吉松忠弘Tadahiro Yoshimatsu

PROFILE

photograph byHiromasa Mano

posted2006/07/04 00:00

全仏の勝敗を分けた、片手のバックハンド。<Number Web> photograph by Hiromasa Mano

 私は片手のバックハンドしか打てない。それも球種はトップスピンなどをたまに真似るだけで、ほとんどがスライスだ。学生時代、両手打ちのバックはまれな存在だった。両手が一般の愛好家に認知されるのは、'70年代のボルグ出現以降である。その打法は急速に広まり、現在は片手打ちの方が希少価値となってしまった。両手打ちはリーチが短いものの、安定感、パワー、攻撃的トップスピンの打ちやすさで市民権を得たのだ。

 今年の全仏決勝は、奇しくも男女ともに両手バックと片手バックの対決となった。男子は両手のナダルが片手のフェデラーを下し、女子は片手のエナン・アーデンが両手のクズネツォワを倒した。両手のナダルとクズネツォワは同じ戦法を使い、相手のバックを切り崩す作戦に出た。それに成功したのがナダルで、うまくいかなかったのがクズネツォワである。
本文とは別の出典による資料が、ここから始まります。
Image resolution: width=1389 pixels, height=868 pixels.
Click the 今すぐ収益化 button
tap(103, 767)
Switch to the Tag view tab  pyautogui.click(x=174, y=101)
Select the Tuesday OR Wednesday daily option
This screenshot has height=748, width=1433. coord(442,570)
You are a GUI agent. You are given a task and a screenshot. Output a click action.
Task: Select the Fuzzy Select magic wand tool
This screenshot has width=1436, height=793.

 片手バックの最大の弱点は、肩より高い球の処理にある。最も力が入りにくく、自由も利かない。両手が生まれた要因のひとつに、この対策があった。ナダルもクズネツォワも、スピンの利いた弾む球で、そこを攻めた。体が伸びきり力が入らず、当たり損ねを繰り返したフェデラーに対し、エナン・アーデンは無理をせず、山なりの返球やスライスで逃げた。それが勝敗の差となって現れた。ナダルとクズネツォワの球質の違いもある。ナダルは男子の中でも特にスピンが利き、重く弾む球を打つ。それを片手バックで返球するのは、王者フェデラーでも困難だったに違いない。

 両手は、力で劣る日本人向きの打法だった。特に女子は、パワーのなさから大半が両手だ。フォアもバックもともに両手打ちという変則打法も、平木理化、宮城ナナ、森上亜希子、中村藍子と、日本女子には非常に多い。しかし、私が片手打ちだからかもしれないが、どうも美しさでは片手打ちに軍配が上がるような気がする。もちろん、テニスは「型」を競うスポーツではない。だが片手で振り切った時のフィニッシュは爽快感満点で、両手のこぢんまりとしたフォームとは迫力が違う。両手打ち全盛の今だからこそ、密かに片手復活を願う私である。ちなみに、個人的に好きなバックを持っていた選手は、イタリアのファリナ・エリアだ。知らないか。